DAVID: Survival of the fittest is a weak approach, a nice logical supposition.

dhw: Why do you think a logical supposition is a weak approach? Do you or do you not agree that the purpose of evolutionary adaptation and innovation – whether designed by your God or not – is to improve organisms’ chances of survival?

DAVID: That does not explain the advance of humans beyond apes/monkeys. Those primates survived without any problems until the past 100 years when we began to overrun them. All we have gotten from our brains in a much better lifestyle, since survival was no issue. Please answer that issue.

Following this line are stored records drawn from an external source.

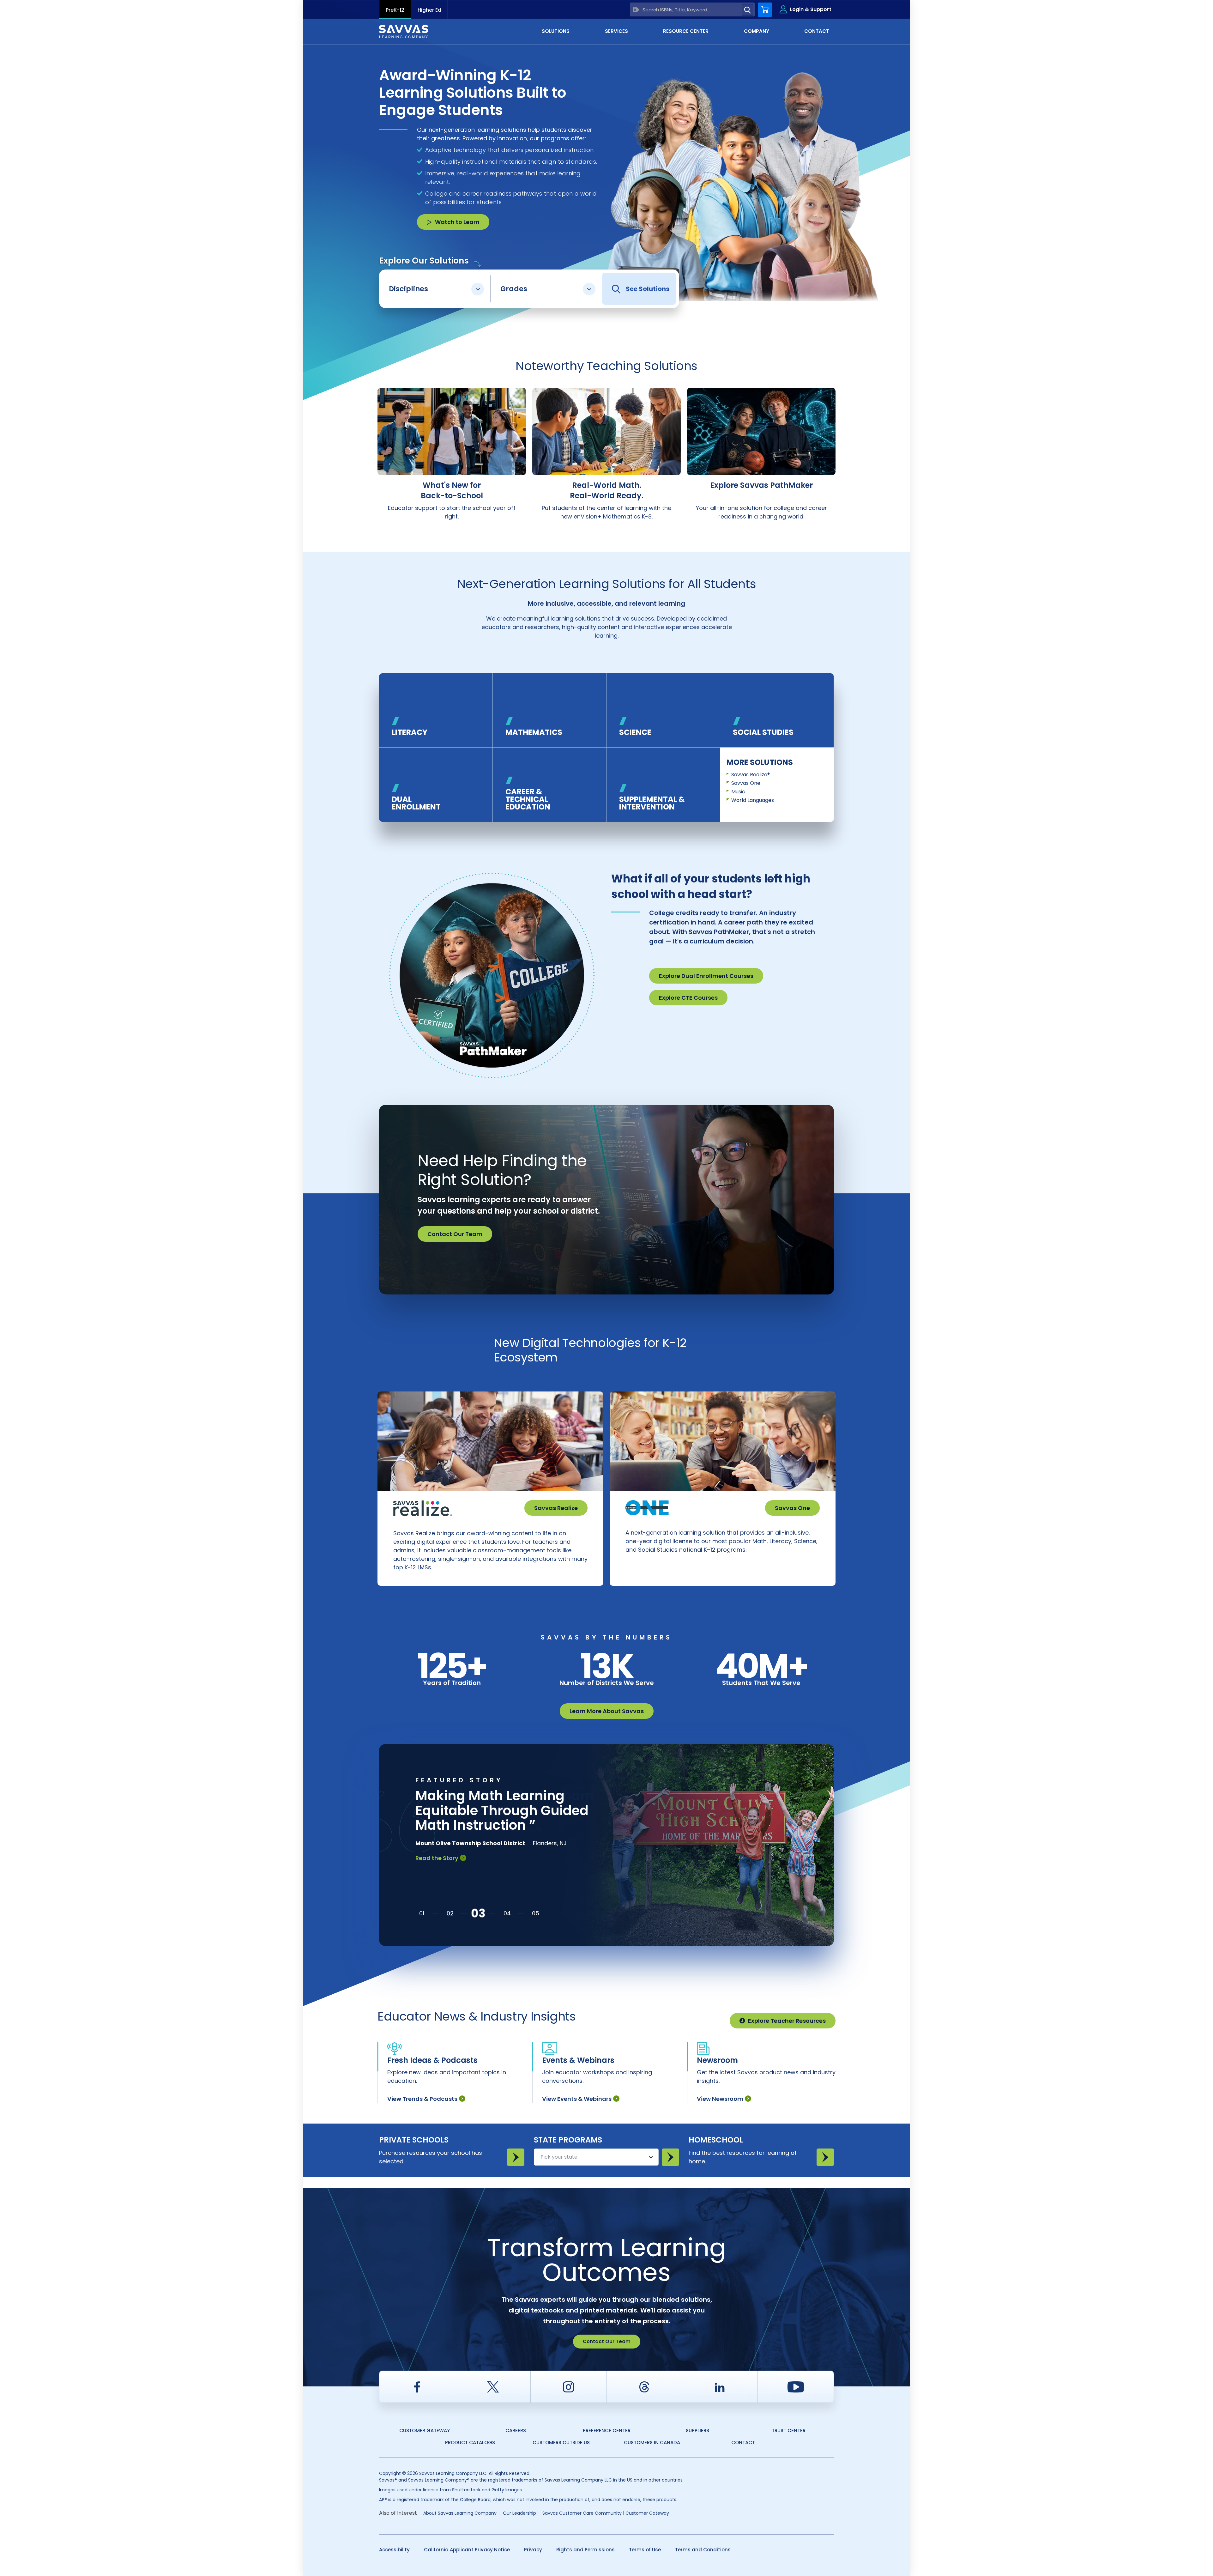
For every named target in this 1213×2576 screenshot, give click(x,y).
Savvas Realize (556, 1508)
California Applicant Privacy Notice (467, 2549)
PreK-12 (395, 10)
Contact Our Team (454, 1234)
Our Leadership (519, 2513)
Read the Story (436, 1872)
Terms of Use (645, 2549)
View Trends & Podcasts (422, 2099)
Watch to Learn (457, 222)
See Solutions (647, 288)
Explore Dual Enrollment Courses (706, 976)
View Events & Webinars (577, 2099)
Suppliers (697, 2430)
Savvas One (745, 783)
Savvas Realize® (750, 774)
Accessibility (394, 2549)
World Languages (752, 800)
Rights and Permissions (585, 2549)
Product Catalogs (470, 2442)
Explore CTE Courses (688, 998)
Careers (515, 2430)
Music (738, 791)
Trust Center (789, 2430)
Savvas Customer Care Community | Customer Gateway (605, 2513)
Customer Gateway (424, 2430)
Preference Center (607, 2430)
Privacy (533, 2549)
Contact (743, 2442)
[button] (421, 1913)
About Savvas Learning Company (460, 2513)
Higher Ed (429, 10)
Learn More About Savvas (607, 1711)
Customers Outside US (561, 2442)
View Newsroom (720, 2099)
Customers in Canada (652, 2442)
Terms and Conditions (703, 2549)
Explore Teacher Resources (787, 2021)
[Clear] (636, 9)
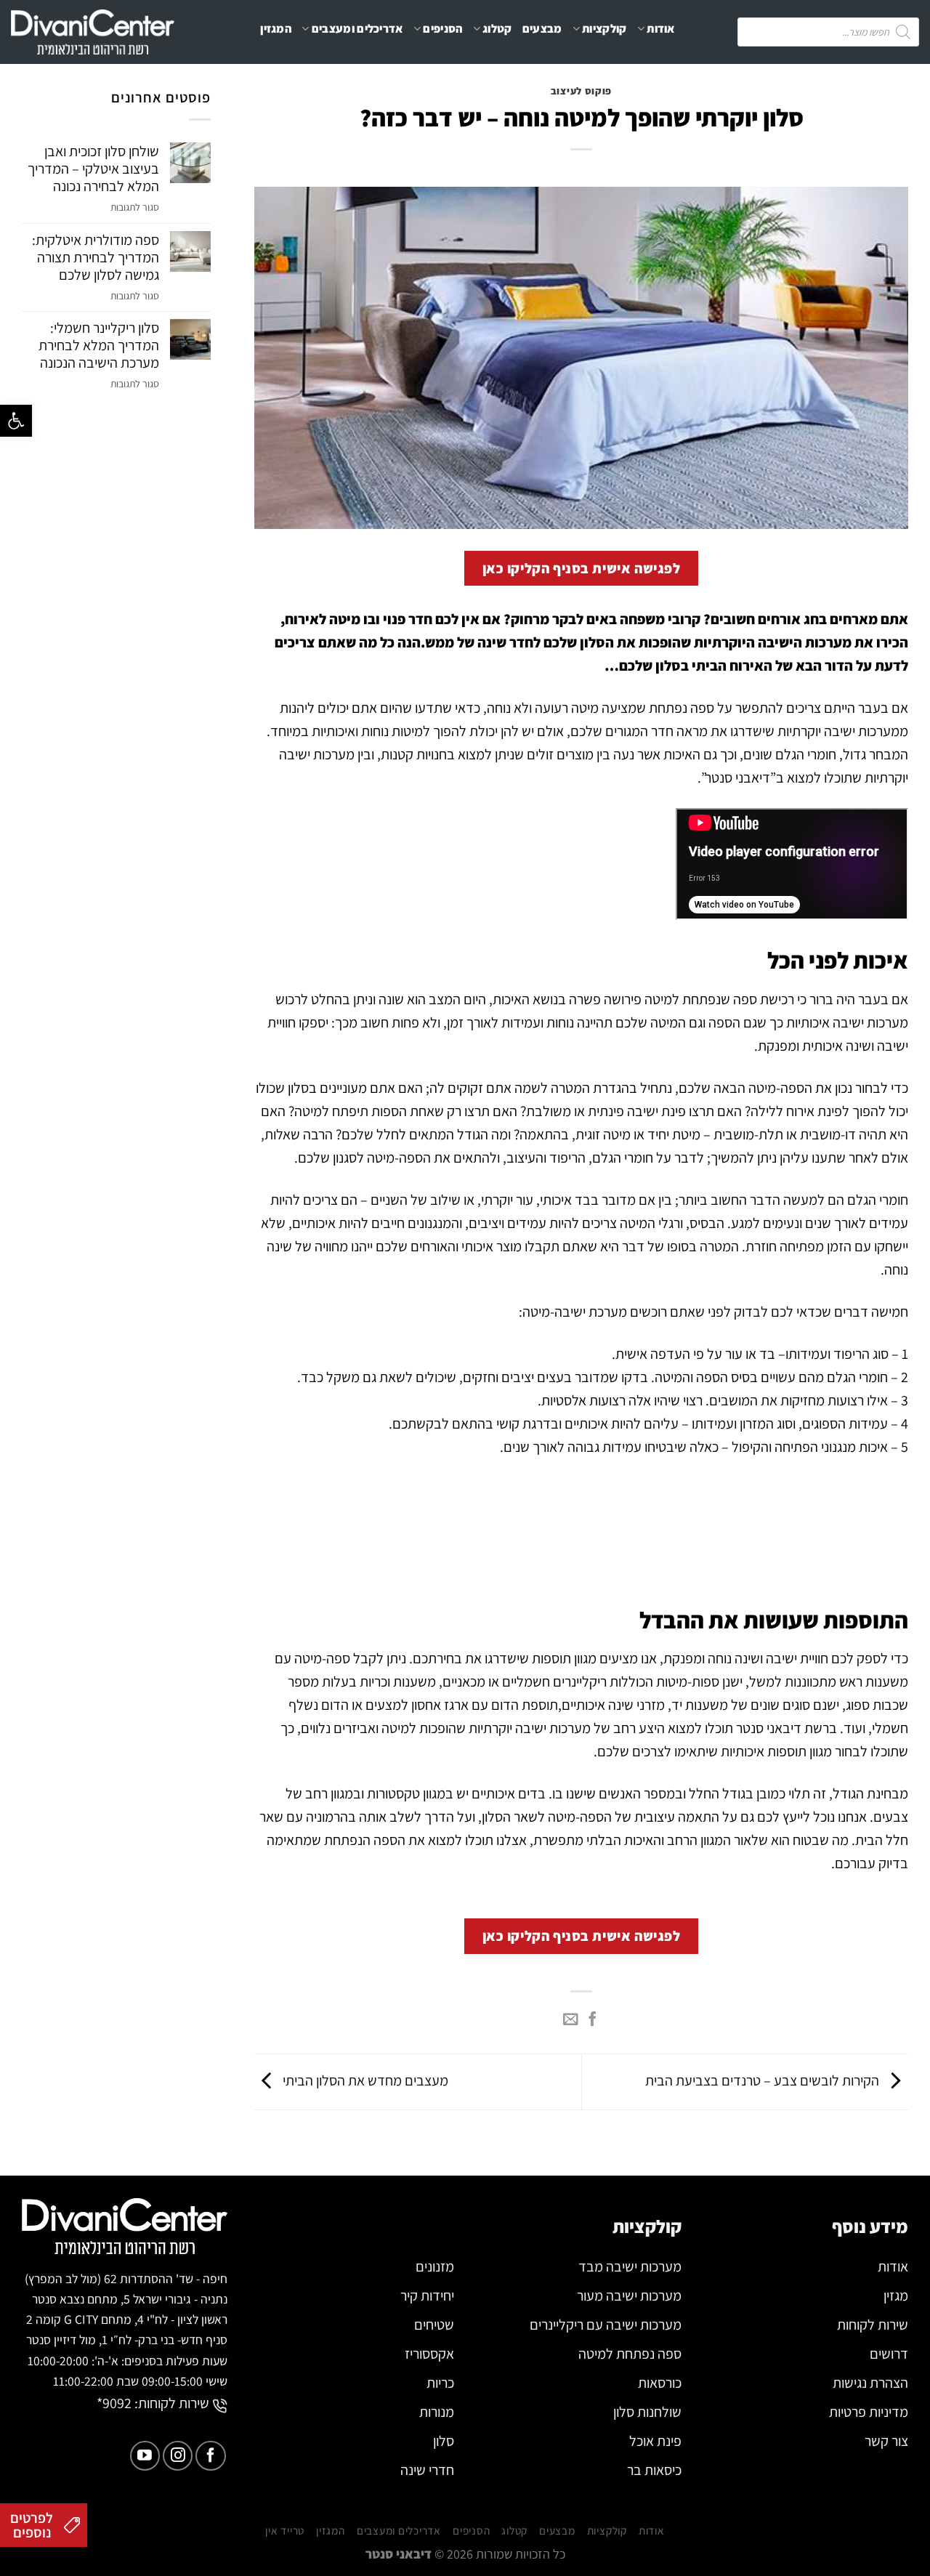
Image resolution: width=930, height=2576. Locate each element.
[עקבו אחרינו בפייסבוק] (210, 2456)
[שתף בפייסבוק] (592, 2020)
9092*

You launched your usual attack on Darwin, and now when I ask a straightforward question in defence of his theory that evolutionary adaptation and innovation is motivated by the effort to improve chances of survival, you skip to the uniqueness of sapiens. Sapiens has not changed into another species! This is a totally different subject. You said yourself that there was no change in lifestyle between erectus and early sapiens, so initially survival would have been the reason for the final expansion. As for the breakaway from apes, I keep proposing (and you keep forgetting) that it may have occurred when local conditions made it necessary or advisable for a group to descend from the trees. Other apes didn’t need to – they were surviving perfectly well, and have continued to do so. Subsequent species of hominins and homos went their own way, meeting new needs which required additional brain capacity etc. etc. Now please tell us whether the adaptations and innovations that caused speciation did or did not serve the purpose of improving organisms’ chances of survival.